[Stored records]
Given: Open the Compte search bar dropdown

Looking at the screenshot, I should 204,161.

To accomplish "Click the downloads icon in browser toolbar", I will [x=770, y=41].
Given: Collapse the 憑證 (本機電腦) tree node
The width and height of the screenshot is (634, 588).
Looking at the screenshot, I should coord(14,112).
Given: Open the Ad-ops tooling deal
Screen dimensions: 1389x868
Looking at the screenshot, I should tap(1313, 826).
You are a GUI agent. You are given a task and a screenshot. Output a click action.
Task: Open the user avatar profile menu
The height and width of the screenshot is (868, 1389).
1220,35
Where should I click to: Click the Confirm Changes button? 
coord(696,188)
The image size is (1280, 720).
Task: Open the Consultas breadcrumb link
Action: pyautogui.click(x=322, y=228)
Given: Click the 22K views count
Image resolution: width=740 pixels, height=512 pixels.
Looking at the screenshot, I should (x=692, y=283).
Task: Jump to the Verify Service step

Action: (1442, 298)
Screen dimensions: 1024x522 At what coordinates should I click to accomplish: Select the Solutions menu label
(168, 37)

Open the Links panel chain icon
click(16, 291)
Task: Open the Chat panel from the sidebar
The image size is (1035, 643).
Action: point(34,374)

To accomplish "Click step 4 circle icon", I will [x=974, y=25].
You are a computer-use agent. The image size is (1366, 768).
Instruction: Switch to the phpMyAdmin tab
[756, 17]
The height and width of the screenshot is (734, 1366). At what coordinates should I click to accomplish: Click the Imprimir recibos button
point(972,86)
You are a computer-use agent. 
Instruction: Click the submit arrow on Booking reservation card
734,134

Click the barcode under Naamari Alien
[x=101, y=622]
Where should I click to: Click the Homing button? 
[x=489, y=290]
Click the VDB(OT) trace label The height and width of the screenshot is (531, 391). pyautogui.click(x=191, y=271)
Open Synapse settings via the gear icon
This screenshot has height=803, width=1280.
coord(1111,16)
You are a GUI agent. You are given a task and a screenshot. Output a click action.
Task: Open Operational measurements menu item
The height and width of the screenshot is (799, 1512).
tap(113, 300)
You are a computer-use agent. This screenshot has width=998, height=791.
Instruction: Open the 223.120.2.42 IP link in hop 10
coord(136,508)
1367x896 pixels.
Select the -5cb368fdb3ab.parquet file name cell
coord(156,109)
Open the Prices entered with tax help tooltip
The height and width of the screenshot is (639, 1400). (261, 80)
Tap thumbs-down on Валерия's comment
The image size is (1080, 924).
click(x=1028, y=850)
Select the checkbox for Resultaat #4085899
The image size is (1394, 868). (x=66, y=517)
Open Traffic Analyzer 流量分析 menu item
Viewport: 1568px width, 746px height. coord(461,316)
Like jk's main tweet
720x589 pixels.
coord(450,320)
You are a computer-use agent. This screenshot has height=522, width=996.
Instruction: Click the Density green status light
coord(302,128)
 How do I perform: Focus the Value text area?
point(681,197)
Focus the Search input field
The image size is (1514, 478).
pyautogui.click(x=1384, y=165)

**ACTION ITEM**
Every entry is to be repeated precisely as it stands.

**PROBLEM SOLUTION**
Given: Open the Compte search bar dropdown

Looking at the screenshot, I should 204,161.

To accomplish "Click the downloads icon in browser toolbar", I will [x=770, y=41].
Given: Collapse the 憑證 (本機電腦) tree node
The width and height of the screenshot is (634, 588).
Looking at the screenshot, I should coord(14,112).
Given: Open the Ad-ops tooling deal
Screen dimensions: 1389x868
Looking at the screenshot, I should tap(1313, 826).
You are a GUI agent. You are given a task and a screenshot. Output a click action.
Task: Open the user avatar profile menu
The height and width of the screenshot is (868, 1389).
1220,35
Where should I click to: Click the Confirm Changes button? 
coord(696,188)
The image size is (1280, 720).
Task: Open the Consultas breadcrumb link
Action: pyautogui.click(x=322, y=228)
Given: Click the 22K views count
Image resolution: width=740 pixels, height=512 pixels.
Looking at the screenshot, I should (x=692, y=283).
Task: Jump to the Verify Service step

Action: (1442, 298)
Screen dimensions: 1024x522 At what coordinates should I click to accomplish: Select the Solutions menu label
(168, 37)

Open the Links panel chain icon
click(16, 291)
Task: Open the Chat panel from the sidebar
The image size is (1035, 643).
Action: point(34,374)

To accomplish "Click step 4 circle icon", I will [x=974, y=25].
You are a computer-use agent. The image size is (1366, 768).
Instruction: Switch to the phpMyAdmin tab
[756, 17]
The height and width of the screenshot is (734, 1366). At what coordinates should I click to accomplish: Click the Imprimir recibos button
point(972,86)
You are a computer-use agent. 
Instruction: Click the submit arrow on Booking reservation card
734,134

Click the barcode under Naamari Alien
[x=101, y=622]
Where should I click to: Click the Homing button? 
[x=489, y=290]
Click the VDB(OT) trace label The height and width of the screenshot is (531, 391). pyautogui.click(x=191, y=271)
Open Synapse settings via the gear icon
This screenshot has height=803, width=1280.
coord(1111,16)
You are a GUI agent. You are given a task and a screenshot. Output a click action.
Task: Open Operational measurements menu item
The height and width of the screenshot is (799, 1512).
tap(113, 300)
You are a computer-use agent. This screenshot has width=998, height=791.
Instruction: Open the 223.120.2.42 IP link in hop 10
coord(136,508)
1367x896 pixels.
Select the -5cb368fdb3ab.parquet file name cell
coord(156,109)
Open the Prices entered with tax help tooltip
The height and width of the screenshot is (639, 1400). (261, 80)
Tap thumbs-down on Валерия's comment
The image size is (1080, 924).
click(x=1028, y=850)
Select the checkbox for Resultaat #4085899
The image size is (1394, 868). (x=66, y=517)
Open Traffic Analyzer 流量分析 menu item
Viewport: 1568px width, 746px height. coord(461,316)
Like jk's main tweet
720x589 pixels.
coord(450,320)
You are a computer-use agent. This screenshot has height=522, width=996.
Instruction: Click the Density green status light
coord(302,128)
 How do I perform: Focus the Value text area?
point(681,197)
Focus the Search input field
The image size is (1514, 478).
pyautogui.click(x=1384, y=165)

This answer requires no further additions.